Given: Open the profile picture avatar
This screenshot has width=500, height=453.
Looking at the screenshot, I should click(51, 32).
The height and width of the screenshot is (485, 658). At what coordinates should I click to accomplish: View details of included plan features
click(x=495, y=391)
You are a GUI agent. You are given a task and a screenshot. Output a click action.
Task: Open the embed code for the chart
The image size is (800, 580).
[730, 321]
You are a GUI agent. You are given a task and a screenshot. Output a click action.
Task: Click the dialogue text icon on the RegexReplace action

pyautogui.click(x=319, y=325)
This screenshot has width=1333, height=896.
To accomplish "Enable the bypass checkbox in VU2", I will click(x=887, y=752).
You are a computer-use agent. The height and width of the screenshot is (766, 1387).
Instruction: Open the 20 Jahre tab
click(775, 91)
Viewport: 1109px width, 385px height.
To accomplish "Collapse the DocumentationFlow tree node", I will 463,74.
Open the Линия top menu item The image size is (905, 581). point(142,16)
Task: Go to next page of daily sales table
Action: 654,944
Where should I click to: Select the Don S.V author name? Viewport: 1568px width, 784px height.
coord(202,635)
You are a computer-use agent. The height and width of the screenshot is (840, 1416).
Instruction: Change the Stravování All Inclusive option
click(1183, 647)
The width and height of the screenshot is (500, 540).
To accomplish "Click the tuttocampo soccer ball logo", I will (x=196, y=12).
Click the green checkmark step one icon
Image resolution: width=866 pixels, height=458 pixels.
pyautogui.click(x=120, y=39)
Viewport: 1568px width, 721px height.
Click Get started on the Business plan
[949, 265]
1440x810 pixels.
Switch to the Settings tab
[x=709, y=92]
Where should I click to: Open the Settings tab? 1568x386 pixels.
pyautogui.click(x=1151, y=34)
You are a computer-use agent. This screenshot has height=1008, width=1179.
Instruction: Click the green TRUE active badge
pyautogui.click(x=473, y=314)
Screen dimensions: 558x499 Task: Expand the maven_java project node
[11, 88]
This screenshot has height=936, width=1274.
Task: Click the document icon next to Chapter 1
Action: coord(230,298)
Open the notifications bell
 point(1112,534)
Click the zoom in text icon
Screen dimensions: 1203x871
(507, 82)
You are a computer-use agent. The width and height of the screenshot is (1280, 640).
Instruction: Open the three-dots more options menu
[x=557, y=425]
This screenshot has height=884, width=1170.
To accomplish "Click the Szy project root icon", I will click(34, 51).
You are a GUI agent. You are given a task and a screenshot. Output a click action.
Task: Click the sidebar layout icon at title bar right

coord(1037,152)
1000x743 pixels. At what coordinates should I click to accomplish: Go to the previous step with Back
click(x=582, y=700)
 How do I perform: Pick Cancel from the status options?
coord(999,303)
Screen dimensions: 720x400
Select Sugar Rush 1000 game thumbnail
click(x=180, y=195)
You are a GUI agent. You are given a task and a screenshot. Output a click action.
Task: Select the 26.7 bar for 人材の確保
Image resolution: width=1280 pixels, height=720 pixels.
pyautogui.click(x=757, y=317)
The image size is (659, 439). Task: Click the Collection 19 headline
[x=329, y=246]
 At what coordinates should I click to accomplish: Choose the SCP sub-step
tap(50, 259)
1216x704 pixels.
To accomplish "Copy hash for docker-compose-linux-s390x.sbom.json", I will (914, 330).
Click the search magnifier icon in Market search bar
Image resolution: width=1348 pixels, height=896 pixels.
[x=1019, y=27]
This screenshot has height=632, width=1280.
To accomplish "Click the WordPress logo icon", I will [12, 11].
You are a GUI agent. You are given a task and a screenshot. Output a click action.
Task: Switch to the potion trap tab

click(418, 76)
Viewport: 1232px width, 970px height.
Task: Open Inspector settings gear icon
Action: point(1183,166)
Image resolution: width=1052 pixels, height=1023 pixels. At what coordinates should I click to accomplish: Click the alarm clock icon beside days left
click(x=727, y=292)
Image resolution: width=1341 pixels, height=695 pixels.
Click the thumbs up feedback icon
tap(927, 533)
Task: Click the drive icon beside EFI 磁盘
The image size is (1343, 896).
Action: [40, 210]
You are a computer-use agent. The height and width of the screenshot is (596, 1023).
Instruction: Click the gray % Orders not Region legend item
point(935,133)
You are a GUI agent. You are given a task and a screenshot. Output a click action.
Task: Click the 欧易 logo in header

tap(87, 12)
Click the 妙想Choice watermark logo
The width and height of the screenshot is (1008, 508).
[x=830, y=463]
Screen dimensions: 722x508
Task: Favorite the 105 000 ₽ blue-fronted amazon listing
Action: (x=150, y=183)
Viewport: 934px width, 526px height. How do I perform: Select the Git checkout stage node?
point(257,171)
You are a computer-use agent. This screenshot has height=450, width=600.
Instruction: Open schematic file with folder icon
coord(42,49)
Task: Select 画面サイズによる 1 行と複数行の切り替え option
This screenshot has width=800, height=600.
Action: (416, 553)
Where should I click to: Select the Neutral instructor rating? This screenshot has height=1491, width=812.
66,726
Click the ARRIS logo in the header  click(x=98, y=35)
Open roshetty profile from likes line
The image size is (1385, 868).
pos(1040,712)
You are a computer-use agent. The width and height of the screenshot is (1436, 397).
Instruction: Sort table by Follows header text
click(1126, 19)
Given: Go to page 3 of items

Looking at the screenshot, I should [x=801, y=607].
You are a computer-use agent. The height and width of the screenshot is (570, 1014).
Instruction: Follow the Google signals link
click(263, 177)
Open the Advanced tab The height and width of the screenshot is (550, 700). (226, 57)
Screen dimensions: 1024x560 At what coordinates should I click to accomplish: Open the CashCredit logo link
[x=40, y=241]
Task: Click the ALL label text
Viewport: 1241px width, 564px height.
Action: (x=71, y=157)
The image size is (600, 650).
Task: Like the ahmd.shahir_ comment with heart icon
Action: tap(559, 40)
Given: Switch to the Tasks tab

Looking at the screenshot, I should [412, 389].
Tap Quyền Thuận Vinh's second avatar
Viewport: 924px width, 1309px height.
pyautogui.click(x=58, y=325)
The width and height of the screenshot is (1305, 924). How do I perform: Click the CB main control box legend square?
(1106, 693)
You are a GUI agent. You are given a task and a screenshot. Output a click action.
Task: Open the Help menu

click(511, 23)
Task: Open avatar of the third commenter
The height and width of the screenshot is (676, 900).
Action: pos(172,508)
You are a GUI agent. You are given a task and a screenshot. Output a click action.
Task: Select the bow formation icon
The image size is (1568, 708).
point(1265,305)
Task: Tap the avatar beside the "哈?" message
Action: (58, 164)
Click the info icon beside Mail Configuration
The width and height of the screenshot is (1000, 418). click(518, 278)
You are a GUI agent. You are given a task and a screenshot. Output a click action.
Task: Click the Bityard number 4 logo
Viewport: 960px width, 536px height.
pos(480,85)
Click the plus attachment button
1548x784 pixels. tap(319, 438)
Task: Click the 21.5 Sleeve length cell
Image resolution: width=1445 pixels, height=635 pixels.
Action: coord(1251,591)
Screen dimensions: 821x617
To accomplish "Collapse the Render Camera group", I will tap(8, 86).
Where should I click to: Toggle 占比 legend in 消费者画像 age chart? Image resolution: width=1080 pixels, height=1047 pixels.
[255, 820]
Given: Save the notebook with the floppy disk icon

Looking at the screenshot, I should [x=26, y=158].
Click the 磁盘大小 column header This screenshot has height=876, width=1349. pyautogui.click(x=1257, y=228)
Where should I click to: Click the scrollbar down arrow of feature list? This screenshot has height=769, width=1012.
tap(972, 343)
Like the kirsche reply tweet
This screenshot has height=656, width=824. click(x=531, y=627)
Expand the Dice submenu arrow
◆ ◆ ◆ ◆ ◆
Repeat exactly the lines of the data from the first one through the line with "has height=1008, width=1179.", both of them included.

Given: Open the profile picture avatar
This screenshot has width=500, height=453.
Looking at the screenshot, I should click(51, 32).
The height and width of the screenshot is (485, 658). At what coordinates should I click to accomplish: View details of included plan features
click(x=495, y=391)
You are a GUI agent. You are given a task and a screenshot. Output a click action.
Task: Open the embed code for the chart
The image size is (800, 580).
[730, 321]
You are a GUI agent. You are given a task and a screenshot. Output a click action.
Task: Click the dialogue text icon on the RegexReplace action

pyautogui.click(x=319, y=325)
This screenshot has width=1333, height=896.
To accomplish "Enable the bypass checkbox in VU2", I will click(x=887, y=752).
You are a computer-use agent. The height and width of the screenshot is (766, 1387).
Instruction: Open the 20 Jahre tab
click(775, 91)
Viewport: 1109px width, 385px height.
To accomplish "Collapse the DocumentationFlow tree node", I will 463,74.
Open the Линия top menu item The image size is (905, 581). point(142,16)
Task: Go to next page of daily sales table
Action: 654,944
Where should I click to: Select the Don S.V author name? Viewport: 1568px width, 784px height.
coord(202,635)
You are a computer-use agent. The height and width of the screenshot is (840, 1416).
Instruction: Change the Stravování All Inclusive option
click(1183, 647)
The width and height of the screenshot is (500, 540).
To accomplish "Click the tuttocampo soccer ball logo", I will (x=196, y=12).
Click the green checkmark step one icon
Image resolution: width=866 pixels, height=458 pixels.
pyautogui.click(x=120, y=39)
Viewport: 1568px width, 721px height.
Click Get started on the Business plan
[949, 265]
1440x810 pixels.
Switch to the Settings tab
[x=709, y=92]
Where should I click to: Open the Settings tab? 1568x386 pixels.
pyautogui.click(x=1151, y=34)
You are a computer-use agent. This screenshot has height=1008, width=1179.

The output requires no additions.